News aus dem Fachbereich Neurologie

C-Brace Interim - ottobock

Rehabilitation neu gedacht – weil jeder Tag zählt.
C-Brace Interimist eine orthetische Interimslösung für die frühe Rehabilitation. Sie ist konzipiert für stehfähige Patienten mit dem Ziel der größtmöglichen Minimierung des Rollstuhlgebrauchs.
Für mehr Mobilität, Selbstständigkeit und Lebensqualität.
Der heutige Rehabilitations-Standard sieht vor, dass die Rollstuhlversorgung die typische Erstversorgung für Patienten mit inkomplettem Querschnitt darstellt. Damit werden häufig auch mobilisierungsfähige Patienten mit einer Rollstuhlversorgung entlassen.

Wie eine Interimversorgung bei Inkomplettem Querschnitt helfen kann

Konventionellen Therapie:  Patienten erreichen ca. 50 – 100 Schritte pro Therapieeinheit. Dabei ist das Sturzrisiko erhöht. Laut aktueller Studienlage wird keine Verbesserung der Therapieergebnisse erzielt und die Wiederholungsanzahl (Repetition) ist ungenügend1  .

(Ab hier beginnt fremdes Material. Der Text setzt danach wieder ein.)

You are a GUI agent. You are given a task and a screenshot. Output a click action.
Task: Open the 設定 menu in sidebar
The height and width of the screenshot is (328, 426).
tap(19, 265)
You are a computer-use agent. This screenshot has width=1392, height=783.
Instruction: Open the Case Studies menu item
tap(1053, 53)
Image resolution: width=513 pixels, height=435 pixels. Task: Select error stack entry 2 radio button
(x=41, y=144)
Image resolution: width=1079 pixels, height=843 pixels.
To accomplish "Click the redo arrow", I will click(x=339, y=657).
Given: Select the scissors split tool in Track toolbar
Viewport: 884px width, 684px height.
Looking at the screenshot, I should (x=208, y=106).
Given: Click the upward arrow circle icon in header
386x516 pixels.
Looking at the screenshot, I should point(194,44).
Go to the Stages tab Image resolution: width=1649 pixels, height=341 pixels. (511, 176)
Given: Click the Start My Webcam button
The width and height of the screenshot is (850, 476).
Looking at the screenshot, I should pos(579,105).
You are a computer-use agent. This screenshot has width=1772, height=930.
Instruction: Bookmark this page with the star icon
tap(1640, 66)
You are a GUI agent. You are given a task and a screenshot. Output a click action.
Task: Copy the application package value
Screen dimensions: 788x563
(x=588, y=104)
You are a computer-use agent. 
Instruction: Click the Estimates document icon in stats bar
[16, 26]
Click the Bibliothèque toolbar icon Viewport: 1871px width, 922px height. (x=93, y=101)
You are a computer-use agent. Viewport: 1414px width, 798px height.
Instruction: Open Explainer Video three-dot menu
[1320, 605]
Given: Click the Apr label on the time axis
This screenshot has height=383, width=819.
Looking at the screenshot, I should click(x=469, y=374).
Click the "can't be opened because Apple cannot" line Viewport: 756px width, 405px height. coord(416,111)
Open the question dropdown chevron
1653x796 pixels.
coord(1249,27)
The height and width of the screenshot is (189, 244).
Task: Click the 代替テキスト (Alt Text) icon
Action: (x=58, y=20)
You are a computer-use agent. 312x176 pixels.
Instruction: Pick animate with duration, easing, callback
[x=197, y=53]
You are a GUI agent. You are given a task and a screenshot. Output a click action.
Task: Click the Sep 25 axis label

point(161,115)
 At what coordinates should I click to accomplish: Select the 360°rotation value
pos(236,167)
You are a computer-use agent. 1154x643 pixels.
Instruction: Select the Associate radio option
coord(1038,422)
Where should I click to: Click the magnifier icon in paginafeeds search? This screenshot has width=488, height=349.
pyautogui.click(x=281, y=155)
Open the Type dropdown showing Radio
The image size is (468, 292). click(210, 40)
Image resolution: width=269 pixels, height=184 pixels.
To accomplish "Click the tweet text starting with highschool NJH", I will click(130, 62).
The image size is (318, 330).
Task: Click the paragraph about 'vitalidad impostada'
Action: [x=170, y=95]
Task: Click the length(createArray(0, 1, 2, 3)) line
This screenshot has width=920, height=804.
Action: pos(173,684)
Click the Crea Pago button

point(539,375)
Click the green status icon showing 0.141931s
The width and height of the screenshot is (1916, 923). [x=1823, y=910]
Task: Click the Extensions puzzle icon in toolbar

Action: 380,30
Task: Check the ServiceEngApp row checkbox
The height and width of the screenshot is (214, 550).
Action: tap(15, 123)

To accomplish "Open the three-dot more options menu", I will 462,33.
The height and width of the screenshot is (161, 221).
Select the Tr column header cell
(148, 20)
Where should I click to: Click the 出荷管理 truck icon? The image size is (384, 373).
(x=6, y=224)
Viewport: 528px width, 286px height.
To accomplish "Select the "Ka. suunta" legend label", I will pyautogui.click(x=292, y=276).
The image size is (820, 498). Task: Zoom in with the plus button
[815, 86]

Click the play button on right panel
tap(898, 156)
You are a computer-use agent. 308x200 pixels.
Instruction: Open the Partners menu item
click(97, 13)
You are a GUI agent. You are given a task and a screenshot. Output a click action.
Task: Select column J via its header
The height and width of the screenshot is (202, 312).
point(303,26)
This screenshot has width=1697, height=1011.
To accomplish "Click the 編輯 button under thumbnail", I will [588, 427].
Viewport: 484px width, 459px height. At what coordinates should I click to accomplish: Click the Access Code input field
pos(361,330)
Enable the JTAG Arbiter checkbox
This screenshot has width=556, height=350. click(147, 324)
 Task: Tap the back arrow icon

Robotergestützten Gangtherapie: Mit Exoskeletten und Standrobotern werden etwa 800 Schritte pro Einheit erreicht, in der Regel mit nur einem Therapeuten. Die Rüstzeiten sind gering und liegen bei erfahrenen und gut geschulten Therapeuten zwischen 5 und 7 Minuten (abhängig vom eingesetzten System). Ein Sturzrisiko ist ausgeschlossen.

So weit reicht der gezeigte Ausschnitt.